La réalité de la puissance du Nigéria, qui aurait selon les chiffres dépassé l'Afrique du Sud, est à relativiser... Le pays, de plus, est actuellement en pleine élection présidentielle – elle aura lieu mi-février – qui verra s'affronter un représentant du sud, le président sortant Goodluck Jonathan, et un candidat du nord, Muhammadu Buhari, ce qui rend la situation actuelle particulière. Le Nigéria dispose d'une armée importante et bien équipée grâce aux revenus du pétrole. Mais, elle a fait montre d'une très grande inefficacité sur le plan militaire dans ses interventions contre Boko Haram. Elle n'a pas su mener une action contre un mouvement terroriste pratiquant les attentats-suicides qui nécessitent de savoir mener des opération de renseignements supposant une connaissance importante des populations. Or, elle a plutôt dirigé des actions ne repsoant que sur la force. Cela n'a généré qu'un engrenage : il y a eu des milliers de morts du côté de Boko Haram, son chef a même été tué en 2009, mais ce ne fût que de la répression pur. Or, pour gagner contre un groupe djihadiste, il faut se reposer sur le renseignement de terrain, une pénétration approfondie des populations, ou l'utilisation de drones, de satellites, que le Nigéria n'a pas.  

Le Nigéria est un pays à forte dimension stratégique, où de nombreux Etats occidentaux ont des intérêts. Comment cela pourrait-il jouer sur l'idée d'une intervention militaire ?

Evidemment, le Nigéria est stratégique, et c'est un allié des Etats-Unis. Mais le pétrole se trouve au sud, au niveau du delta du Niger, loin de Boko Haram. Le Nigéria est constitué de 36 Etats, 12 pratiquent la charia, et Boko Haram n'est présent que dans 3 d'entre eux, commençant à contrôler celui de Borno. Mais jusqu'à présent, ce qui s'est passé au nord n'a guère mobilisé les opinions publiques au sud, et même assez peu le président Goodlyck Jonathann car les ressources ne sont pas menacées par Boko Haram.   

Les interventions en Afrique, comme le Mali ou la Centrafrique, tendent à s'enliser. L'action militaire qui se prépare est-elle condamnée à faire de même, face à un groupe mieux armé que les djihadistes maliens ou les milices centrafricaines ?

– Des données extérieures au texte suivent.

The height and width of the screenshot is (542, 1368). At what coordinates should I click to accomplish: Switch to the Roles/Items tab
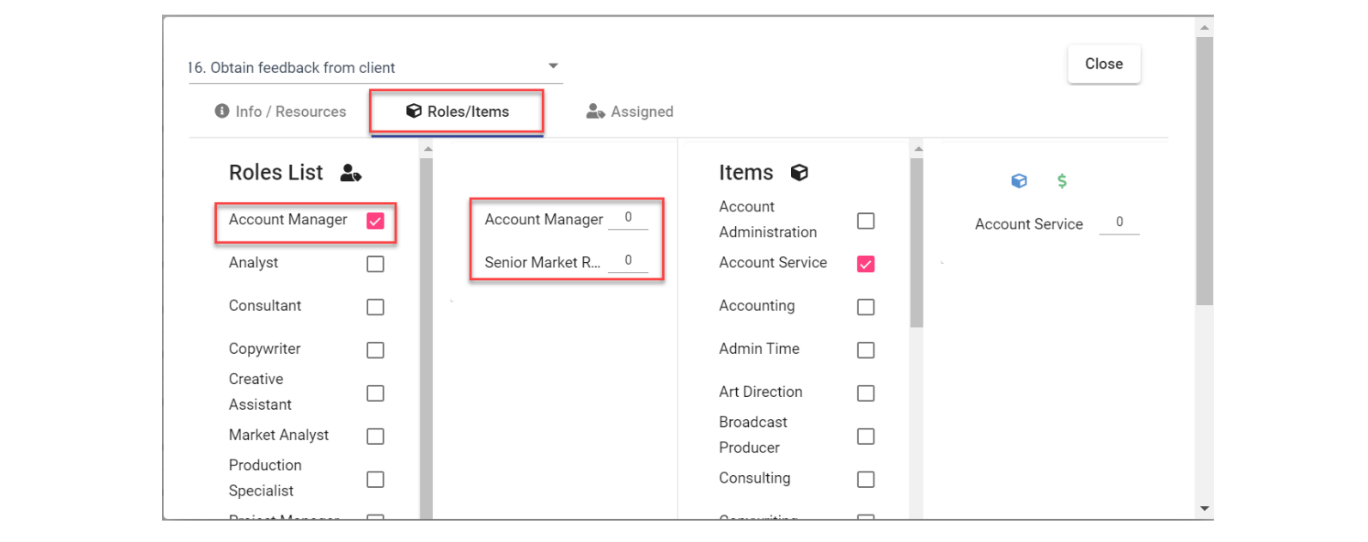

Nous sommes vraiment là dans un processus qui n'est pas comparable, pour l'intensité, avec ce qu'il se passe au mali ou en Centrafrique. Boko Haram dispose d'un armement important car il a conquis des casernes et récupéré du matériel lourd, et car il profite de collusions avec des militaires et des hommes politiques du nord. On ne connaît pas les effectifs du groupe armée, les estimations variant de 8000 à 30 000 hommes. C'est assez conséquent. Boko Haram contrôle un territoire un peu plus grand que la Belgique aujourd'hui, et il est évident que les 7500 hommes qui seront mobilisés ne seront pas suffisants. Est-ce que l'Occident va laisser se développer un califat islamique qui réalise de telles exactions, usant de fillettes comme bombes humaines ou rasant des villages ? Si on est optimiste, on peut espérer que c'est à cause des élections présidentielles que Boko Haram veut peser, et que leur importance déclinera ensuite. Mais on prend très bien envisager la pérennisation d'un territoire contrôlé. A mon sens, Boko Haram est beaucoup plus grave pour l'Occident qu'AQMI.